What is the meaning of $0 = $0 in Awk?

While going through a piece of code I saw the below command:
grep "r" temp | awk '{FS=","; $0=$0} { print $1,$3}'
temp file contain the pattern like:
1. r,1,5
2. r,4,5
3. ...
I could not understand what does the statement $0=$0 mean in awk command.
Can anyone explain what does it mean?
When you do $1=$1 (or any other assignment to a field) it causes record recompilation where $0 is rebuilt with every FS replaced with OFS but it does not change NF (unless there was no $1 previously and then NF would change from 0 to 1) or reevaluate the record in any other way.
When you do $0=$0 it causes field splitting where NF, $1, $2, etc. are repopulated based on the current value of FS but it does not change the FSs to OFSs or modify $0 in any other way.
Look:
$ echo 'a-b-c' |
awk -F'-+' -v OFS='-' '
function p() { printf "%d) %d: $0=%s, $2=%s\n", ++c,NF,$0,$2 }
{ p(); $2=""; p(); $1=$1; p(); $0=$0; p(); $1=$1; p() }
'
1) 3: $0=a-b-c, $2=b
2) 3: $0=a--c, $2=
3) 3: $0=a--c, $2=
4) 2: $0=a--c, $2=c
5) 2: $0=a-c, $2=c
Note in the above that even though setting $2 to null resulted in 2 consecutive -s and the FS of -+ means that 2 -s are a single separator, they are not treated as such until $0=$0 causes the record to be re-split into fields as shown in output step 4.
The code you have:
awk '{FS=","; $0=$0}'
is using $0=$0 as a cludge to work around the fact that it's not setting FS until AFTER the first record has been read and split into fields:
$ printf 'a,b\nc,d\n' | awk '{print NF, $1}'
1 a,b
1 c,d
$ printf 'a,b\nc,d\n' | awk '{FS=","; print NF, $1}'
1 a,b
2 c
$ printf 'a,b\nc,d\n' | awk '{FS=","; $0=$0; print NF, $1}'
2 a
2 c
The correct solution, of course, is instead to simply set FS BEFORE The first record is read:
$ printf 'a,b\nc,d\n' | awk -F, '{print NF, $1}'
2 a
2 c
To be clear - assigning any value to $0 causes field splitting, it does not cause record recompilation while assigning any value to any field ($1, etc.) causes record recompilation but not field splitting:
$ echo 'a-b-c' | awk -F'-+' -v OFS='#' '{$2=$2}1'
a#b#c
$ echo 'a-b-c' | awk -F'-+' -v OFS='#' '{$0=$0}1'
a-b-c
$0 = $0 is used most often to rebuild the field separation evaluation of a modified entry. Ex: adding a field will change $NF after $0 = $0 where it stay as original (at entry of the line).

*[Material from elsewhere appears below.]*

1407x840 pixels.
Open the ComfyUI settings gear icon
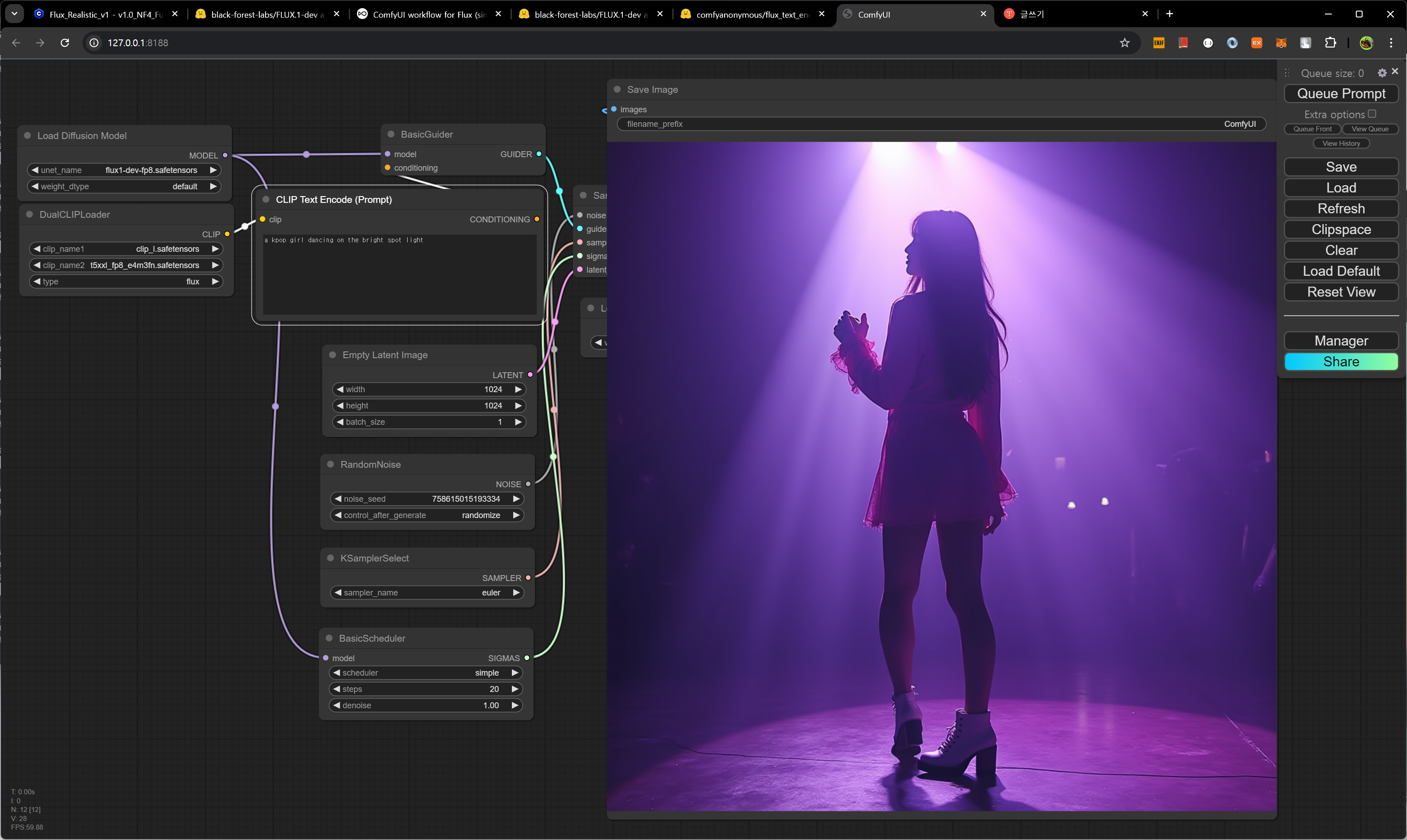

in this case, it change every line the field separator by , and (see #EdMorton comment below for strike) reparse the line with current FS info where a awk -F ',' { print $1 "," $3 }' is a lot better coding for the same idea, taking the field separator at begining for all lines (in this case, could be different if separator is modified during process depernding by example of previous line content)
ex:
echo "foo;bar" | awk '{print NF}{FS=";"; print NF}{$0=$0;print NF}'
1
1
2
based on #EdMorton comment and related post (What is the meaning of $0 = $0 in Awk)
echo "a-b-c" |\
awk ' BEGIN{ FS="-+"; OFS="-"}
function p(Ref) { printf "%12s) NF=%d $0=%s, $2=%s\n", Ref,NF,$0,$2 }
{
p("Org")
$2="-"; p( "S2=-")
$1=$1 ; p( "$1=$1")
$2=$2 ; p( "$2=$2")
$0=$0 ; p( "$0=$0")
$2=$2 ; p( "$2=$2")
$3=$3 ; p( "$3=$3")
$1=$1 ; p( "$1=$1")
} '
Org) NF=3 $0=a-b-c, $2=b
S2=-) NF=3 $0=a---c, $2=-
$1=$1) NF=3 $0=a---c, $2=-
$2=$2) NF=3 $0=a---c, $2=-
$0=$0) NF=2 $0=a---c, $2=c
$2=$2) NF=2 $0=a-c, $2=c
$3=$3) NF=3 $0=a-c-, $2=c
$1=$1) NF=3 $0=a-c-, $2=c
$0=$0 is for re-evaluate the fields
For example
akshay#db-3325:~$ cat <<EOF | awk '/:/{FS=":"}/\|/{FS="|"}{print $2}'
1:2
2|3
EOF
# Same with $0=$0, it will force awk to have the $0 reevaluated
akshay#db-3325:~$ cat <<EOF | awk '/:/{FS=":"}/\|/{FS="|"}{$0=$0;print $2}'
1:2
2|3
EOF
2
3
# NF - gives you the total number of fields in a record
akshay#db-3325:~$ cat <<EOF | awk '/:/{FS=":"}/\|/{FS="|"}{print NF}'
1:2
2|3
EOF
1
1
# When we Force to re-evaluate the fields, we get correct 2 fields
akshay#db-3325:~$ cat <<EOF | awk '/:/{FS=":"}/\|/{FS="|"}{$0=$0; print NF}'
1:2
2|3
EOF
2
2
>>> echo 'a-b-c' | awk -F'-+' -v OFS='#' '{$2=$2}1'
>>> a#b#c
This can be slightly simplified to
mawk 'BEGIN { FS="[-]+"; OFS = "#"; } ($2=$2)'
Rationale being the boolean test that comes afterwards will evaluate to true upon the assignment, so that itself is sufficient to re-gen the fields in OFS and print it.